Хоакин некоторое время колебался, словно борясь с каким-то невидимым врагом, какой-то нечистой силой, стоящей за его спиной, затем прерывистым голосом, с отчаянием, срываясь на крик, выговорил:
— Да, я расскажу тебе всю правду, одну лишь правду!
— Ты любишь Елену, ты все еще влюблен в Елену!
— Нет, я вовсе не влюблен! Вовсе не влюблен! Я был влюблен, но теперь уже не влюблен! Нет! Нет!
— Так в чем же дело?…
— В чем дело?
— Я спрашиваю, в чем же тогда причина всех твоих страданий? Я же вижу, что этот дом, дом Едены, — единственная причина мрачного твоего настроения, этот дом не дает тебе спокойно жить, значит, Елена…

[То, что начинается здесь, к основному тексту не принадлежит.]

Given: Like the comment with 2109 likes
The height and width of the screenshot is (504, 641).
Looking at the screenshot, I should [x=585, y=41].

— При чем тут Елена! Все дело в Авеле!
— Ты ревнуешь ее к Авелю?
— Да, я ревную к Авелю, я ненавижу его, ненавижу, ненавижу, — сквозь зубы выдавил Хоакин, потрясая кулаками.

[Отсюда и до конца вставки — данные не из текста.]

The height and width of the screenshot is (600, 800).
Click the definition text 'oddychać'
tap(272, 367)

— Ты ревнуешь к Авелю… Значит, ты любишь Елену.
— Нет, я не люблю Елену. Если бы она вышла замуж за другого, я бы ее не ревновал. Нет, я вовсе не люблю Елену, я презираю ее, презираю эту королевскую паву, эту профессиональную красавицу, эту натурщицу модного художника, эту возлюбленную Авеля…
— О, боже, Хоакин, подумай, что ты говоришь!..
— Да, да, возлюбленную… пусть признанную законом. Неужели ты воображаешь, будто благословение священника что-нибудь меняет в существе брака?
— Но посуди сам, Хоакин, ведь и мы с тобой поженились, как они…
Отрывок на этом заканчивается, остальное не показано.